Seven RCTs (298 unique patients: 222 treated with cannabis preparations (many of whom also crossed over to placebo) and 76 treated with placebo alone) were included. Four of these were crossover trials.
The quality of all 7 included studies was rated as good. Five studies scored 5, one scored 4 and one scored 3. Both the chi-squared and I-squared statistical tests indicated that there was no significant statistical heterogeneity between the studies. The Begg-Mazumdar test showed no evidence of publication bias.
There were no statistical differences at baseline between pain scores of patients treated with cannabinoids and those receiving placebo.
Cannabis preparations were more effective in reducing pain scores than placebo for the treatment of MS-related or neuropathic pain, with a difference in effect size of 0.8 points; the difference was statistically significant (p=0.029). The difference from baseline was 1.7 (SE 0.7, p=0.018) for cannabidiol/THC buccal spray (6 studies, n=196), 1.5 (SE 0.7, p=0.044) for cannabidiol alone (5 studies, n=41), 1.5 (SE 0.6, p=0.013) for dronabinol (3 studies, n=91) and 1.6 (SE 0.4, p<0.001) for all cannabinoids (14 trial arms, n=328).
Data for placebo groups (10 studies, n=250) reported an average reduction in pain scores of 0.8 points, which was statistically significant (p=0.023). A post hoc analysis removing 2 studies that allowed free use of ‘rescue’ medications, including analgesics, lowered the placebo effect to 0.6 points, which was not statistically significant.

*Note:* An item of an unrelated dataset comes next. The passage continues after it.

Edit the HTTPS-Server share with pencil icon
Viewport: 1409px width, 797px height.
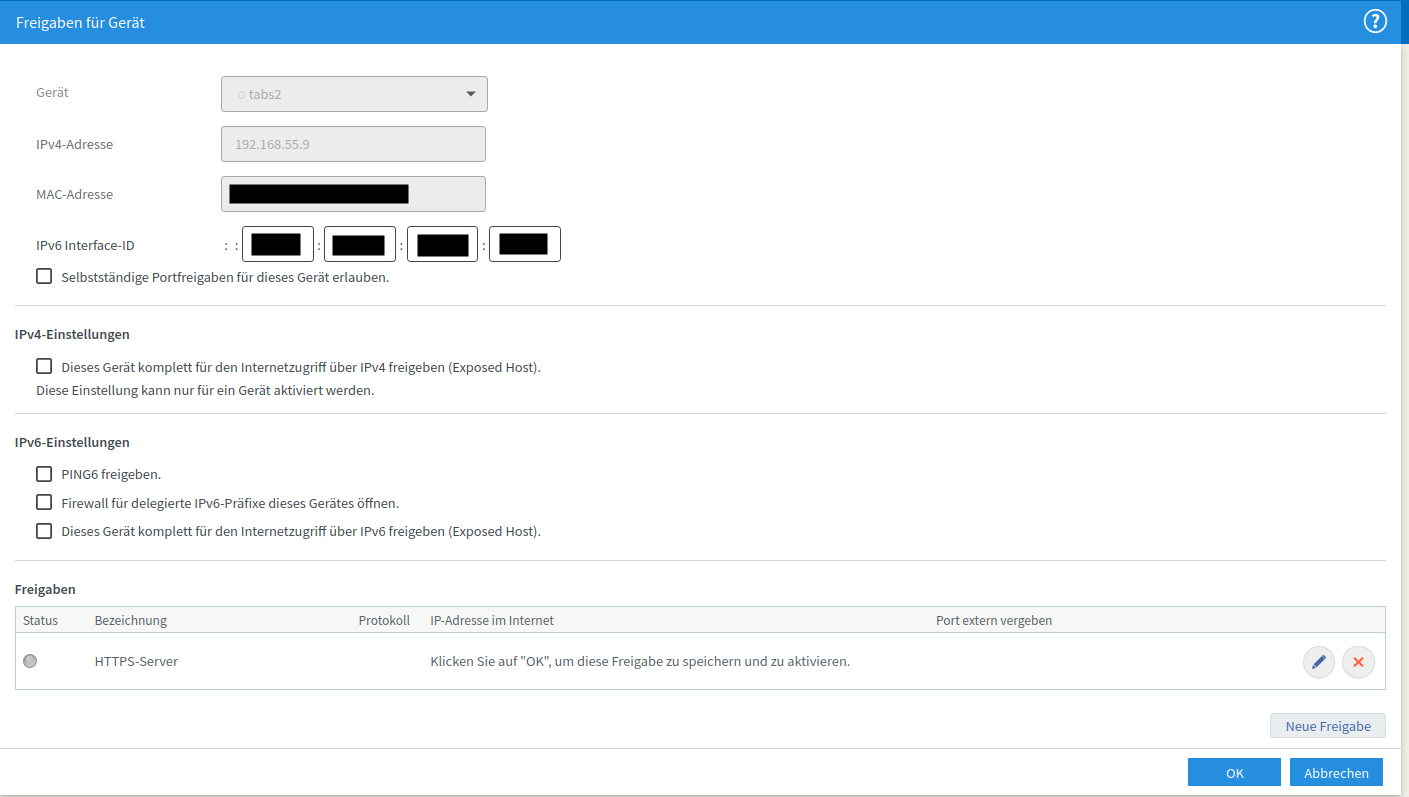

Dizziness was the most commonly reported adverse event for all cannabinoid treatments (32.5% +/- 16.4) and for placebo (10.1% +/- 3.8). In studies of cannabidiol/THC buccal spray, 39% (+/- 16.3) reported dizziness.
Withdrawals due to adverse events were similar between patients receiving cannabis (5.5%, 14 out of 255) and those treated with placebo (5.1%, 13 out of 253).